表題の「かんぽ」は「かんぽ生命保険株式会社」のことであり、「簡保」は「簡易生命保険」のことである。ただし、「かんぽ生命保険株式会社」が売っているのは「簡易生命保険」ではない。

「簡易生命保険」と「生命保険」は別のものだ。前者は郵政民営化前まで国(郵政省、総務省、あるいは日本郵政公社)が郵便局で販売していたもので、後者は保険業法上の生命保険会社が郵便局を代理店として販売するものである。「かんぽ生命保険株式会社」は日本生命や第一生命などと同じく、保険業法上の生命保険会社にすぎない。したがってかんぽ生命保険株式会社が販売する生命保険は、日本生命や第一生命のそれと法的な違いはない。ただしかんぽ生命保険株式会社の株式は、持株会社を通じて、国が100%所有している。

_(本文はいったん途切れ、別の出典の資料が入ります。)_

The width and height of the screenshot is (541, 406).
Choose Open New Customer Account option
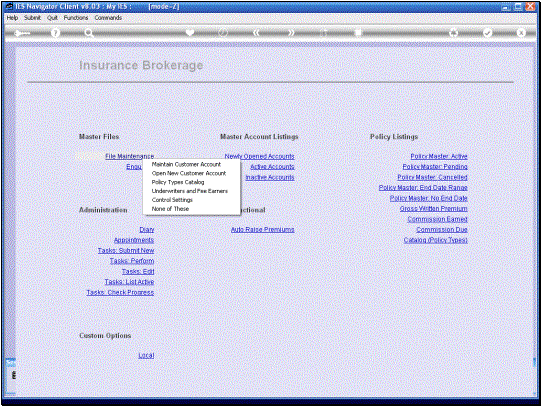[189, 173]
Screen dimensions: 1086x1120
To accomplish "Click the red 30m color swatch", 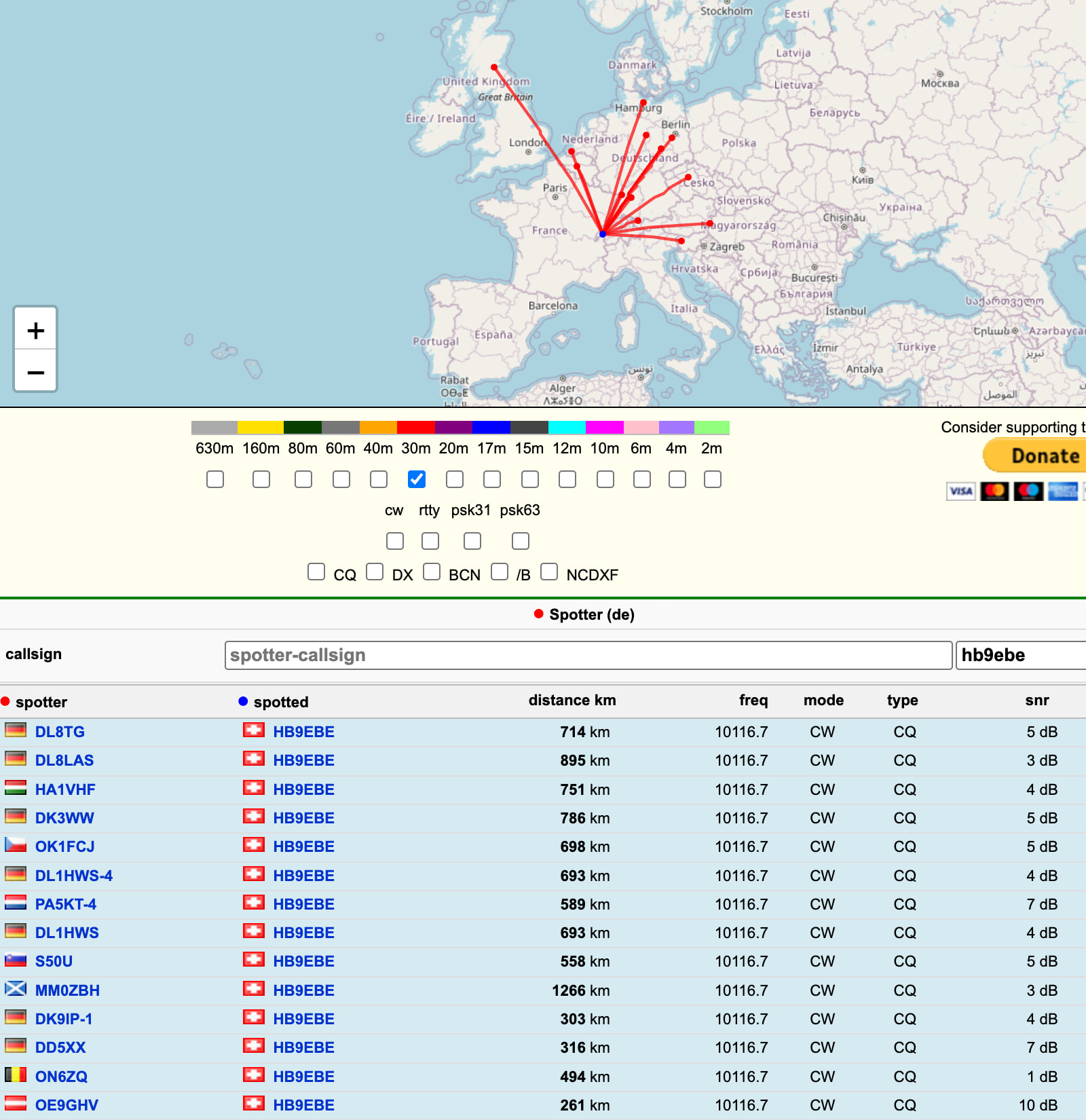I will coord(415,428).
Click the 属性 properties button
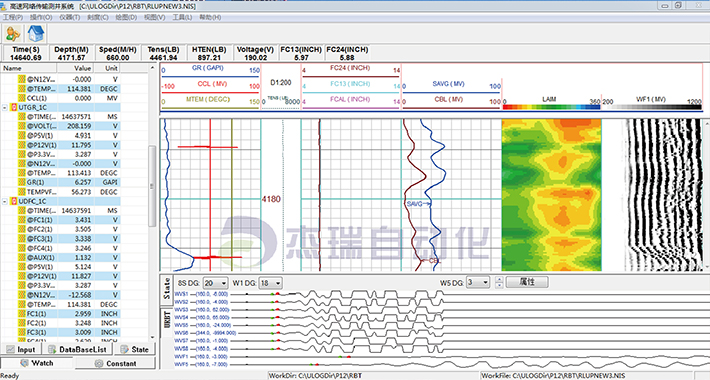The image size is (710, 380). tap(527, 282)
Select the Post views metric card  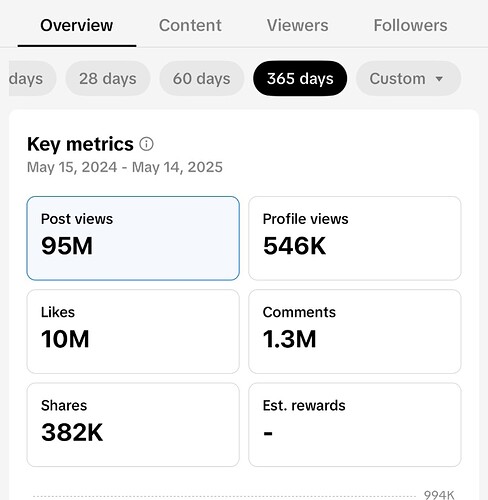133,238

さて、以上の説明で違いがお分かりいただけたであろうか?

このようなことをくどくどと述べたのは、「保険法解説」(有斐閣2010)の中に引っかかる記述があったからだ。ちょっと長いが以下に引用する。(p138脚注13)

郵政民営化の前に販売されていた簡易生命保険は、国が保険者となる生命保険であるが、営利を目的とせず、相互保険でもないことから、改正前商法673条以下の規定は適用も準用もなく、簡易生命保険法によって自足的に規律されると解されていた。ところが、保険法は、狭義の保険契約にとどまらず、保険契約としての実質を有するすべての契約に適用されるものとされており、しかも、一定の規定は保険法施行前に締結された生命保険契約にも適用される(保険法附則4条)ことから、郵政民営化前に締結された簡易生命保険契約(以下「旧簡易生命保険契約」という)にも保険法の適用があるのかが問題となる。規定の文言だけをみれば、旧簡易生命保険契約にも保険法の適用があるかのごとくであるが、旧簡易生命保険契約は郵政民営化後も経過措置として簡易生命保険法の規律を受けるものとされている(「郵政民営化法の施行に伴う関係法律の整備等に関する法律」附則16条)ことからすると、旧簡易生命保険契約は、保険法施行後も簡易生命保険法によって自足的に規律され、保険法の適用はないと考えるべきなのであろう。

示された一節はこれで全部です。